Print and digital map company

South Florida Chamber Maps is a Broward County, Florida print and digital map company. Started in 2011, the company first printed humorous cartoon style maps that showed fun, local things to do in specific Broward County towns and cities including Weston, Coral Springs, Plantation, Pompano Beach, Lauderdale-By-The-Sea and Deerfield Beach. The guides are produced in collaboration with each city's chamber of commerce in order to lend credibility and accuracy to the projects. The maps are considered to be an important part of the northern Broward communities efforts to build regional tourism.

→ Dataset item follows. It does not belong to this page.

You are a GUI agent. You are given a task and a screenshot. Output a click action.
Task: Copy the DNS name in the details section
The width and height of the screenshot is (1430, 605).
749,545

In 2013, the company began to create digital maps, interactive on-line versions with links directly to the map participants. The interactive maps led to the development of local websites for each of three Northern Broward County cities: PompanoFun.com, LBTSguide.com, and DeerfieldBeachFLA.com. The sites and editor Jeff Levine are becoming respected as top information sources for local things to do in these communities. Levine's blogs regularly are included on the hypesoutflorida blog, which is produced by the Sun-Sentinel, Fort Lauderdale and Broward County's largest circulating newspaper.

Levine is the President of South Florida Chamber Maps. His varied multi-media career includes stints as Program Director of WBAB/WHFM< and WLIR/WDRE/WXXP radio stations on Long Island, NY. He later moved to Broward County and was VP/Marketing at the Sun-Sentinel, and eventually was in charge of Sun-Sentinel.com and OrlandoSentinel.com websites as a Vice President for Tribune Interactive.

Levine was recently named 2014 Broward County Small Business Person of the Year for Pompano Beach at a ceremony held by the Broward County Council of Chambers due to his work in building tourism in the area. He has served on the board of directors of the United Way of Broward County, Hispanic Unity of Florida and the Museum of Discovery and Science in Fort Lauderdale.